I have reattached the diagram

 

"at the tray floor, the static liquid head tends to force liquid down through the perforations. The vapor pressure drop counteracts the downward force and acts to keep liquid on the tray. Weeping take place when the liquid head on the tray exceeds the pressure drop that is holding the liquid on the tray."

 

Here vapor pressure drop stands for what? I asked this question to henry kister and He confirmed that it is dry pressure drop.

 

Now, my doubt was  why weeping will take place when the liquid head on tray exceeds the dry tray pressure drop? 

As below hole there will be always a higher pressure of vapor than the pressure at above the hole (i.e. on tray floor). [Higher by dry pressure drop]

 

For example in this attached diagram, dry pressure drop is x while liquid head is 2x. But still pressure below the hole is higher than pressure above the hole. That's why liquid should not weep through the hole. 
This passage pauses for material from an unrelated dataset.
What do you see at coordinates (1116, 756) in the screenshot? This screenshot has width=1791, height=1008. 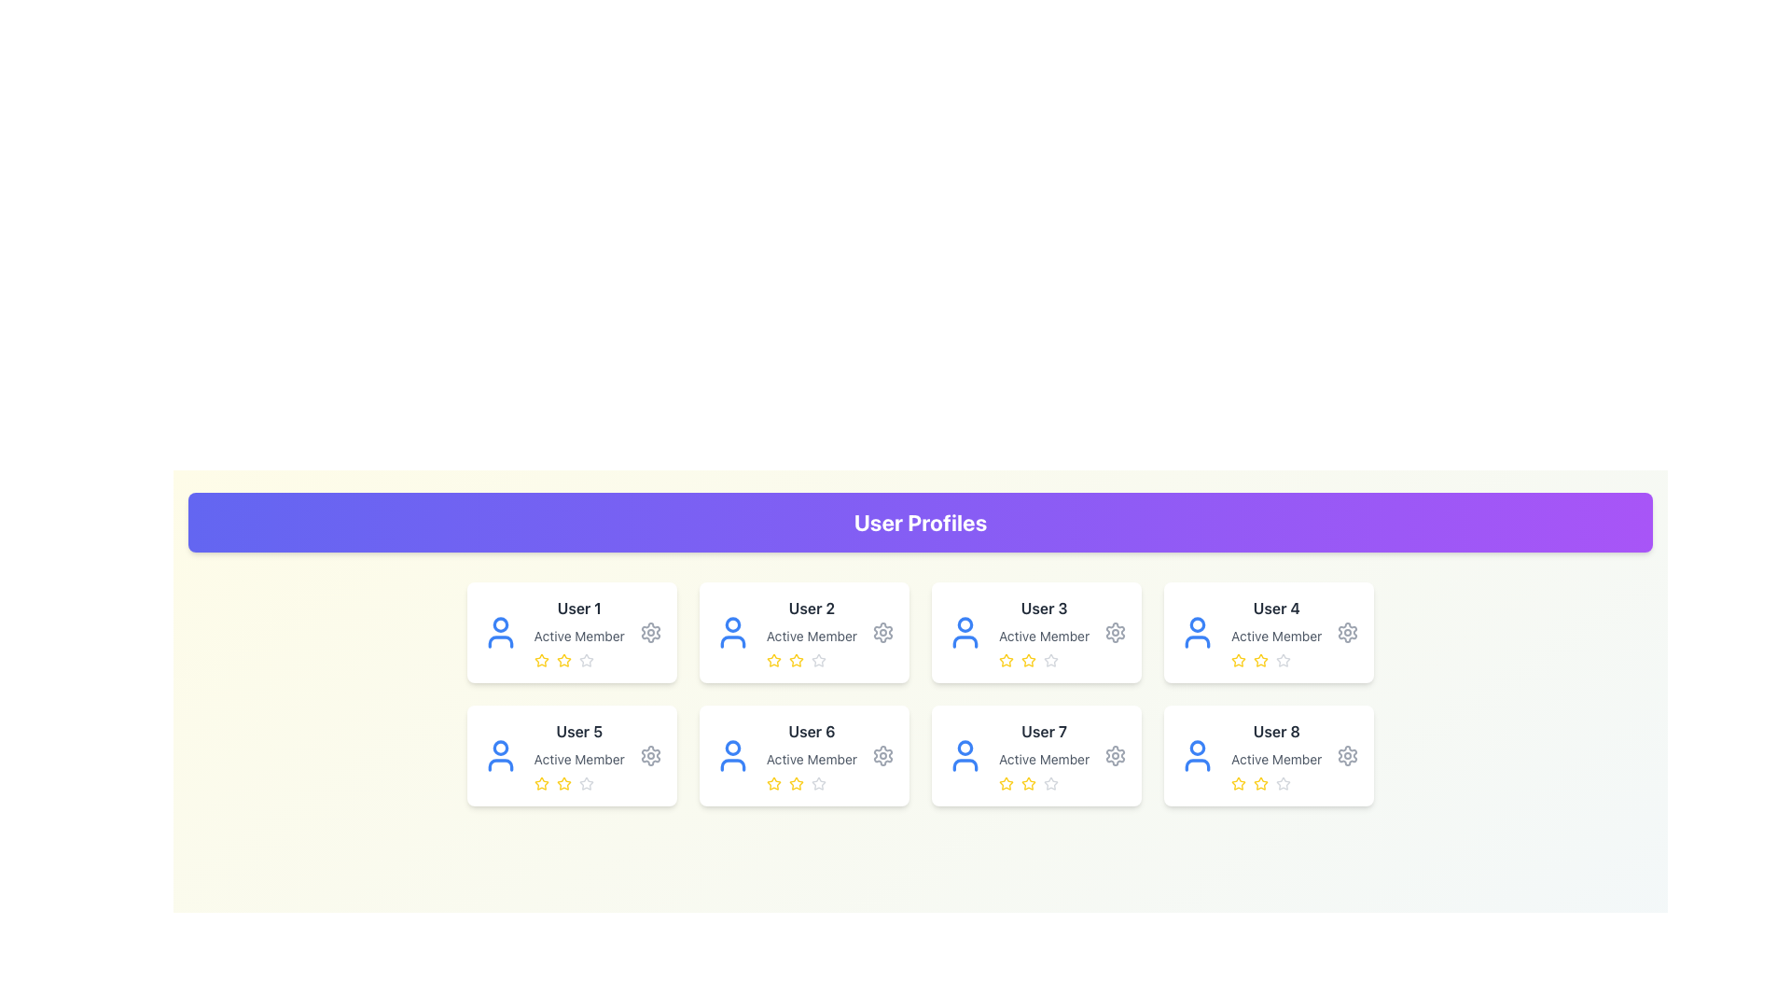 I see `the gear-shaped icon in the top-right corner of the 'User 7' profile card` at bounding box center [1116, 756].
<Vapor pressure drop> would be the sum of (1)total pressure drop of vapor passing thru orifices (i.e., dry pressure drop) and (2) that passing thru the liquid channel as bubblets including other pressure drops thru vapor-liquid mixed channels.  If the column pressure is 7 psig, the dry pressure drop  4 psi, and liquid channel pressure drop 2 psi respectively, then the column bottom pressure would be 13 psig.  
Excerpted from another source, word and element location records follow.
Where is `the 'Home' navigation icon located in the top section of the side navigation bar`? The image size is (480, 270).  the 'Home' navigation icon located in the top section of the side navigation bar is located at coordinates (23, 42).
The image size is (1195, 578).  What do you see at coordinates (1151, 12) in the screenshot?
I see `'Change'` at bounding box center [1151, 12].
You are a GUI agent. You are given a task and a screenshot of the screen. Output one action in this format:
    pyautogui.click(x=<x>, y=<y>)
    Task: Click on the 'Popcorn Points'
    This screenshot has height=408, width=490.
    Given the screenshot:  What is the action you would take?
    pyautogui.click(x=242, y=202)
On each tray, the two-phase liquid tends to downflow thru the orifice hole and the vapor upflow thru the liquid channel.  On the top face of the orifice the driving force of the vapor flow is pressure force (13-4 = 9 psig), which sholud be slighly higher than that of the liquid flow (7psig +2 psi =9psig) to prohibit the liquid from weeping.

The liquid head on each tray shall be based on clean(vapor-free) single phase.  Then total pressure drop of the column shall be 2 psi(from static_clean liquid head) plus 4 psi dynamic (pressure drop).   Total 4 psi pressure drop(dry pressure drop) prevent the liquid from weeping. If the liquid head is larger than 4 psi as equivalent clean liquid head, then weeping may start.

The word "significantly" in the Libermann's might mean "too small enough not to flow freely through the liquid channel".

Stefano Kim//Sept 22,2019

Edited by sgkim, 22 October 2019 - 07:25 PM.